Rewrite the data below as a numbered list, one line per item, with blank lines dropped and the pictures left out.

-*-

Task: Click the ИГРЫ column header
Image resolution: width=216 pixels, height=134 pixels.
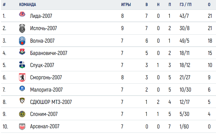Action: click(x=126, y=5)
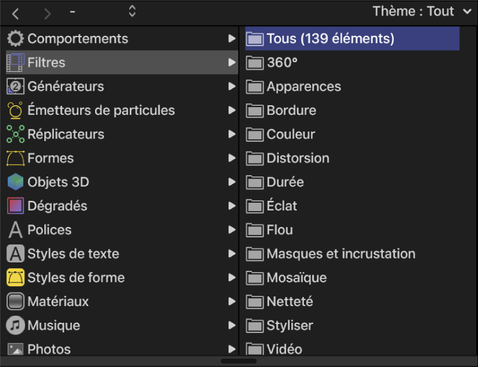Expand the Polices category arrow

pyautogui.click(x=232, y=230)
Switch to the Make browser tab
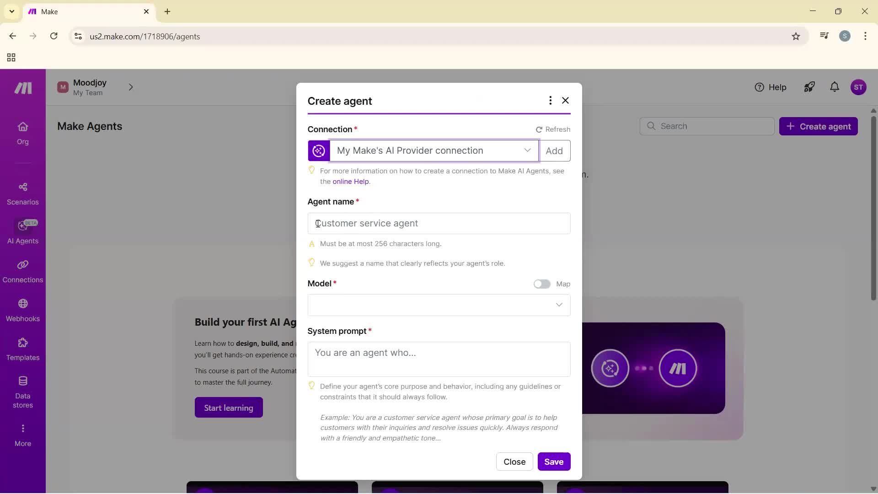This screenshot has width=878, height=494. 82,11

-*-

**Expected output**.
1. Task: Click the ИГРЫ column header
2. Image resolution: width=216 pixels, height=134 pixels.
3. Action: click(x=126, y=5)
4. Expand the Polices category arrow
5. pyautogui.click(x=232, y=230)
6. Switch to the Make browser tab
7. This screenshot has width=878, height=494. 82,11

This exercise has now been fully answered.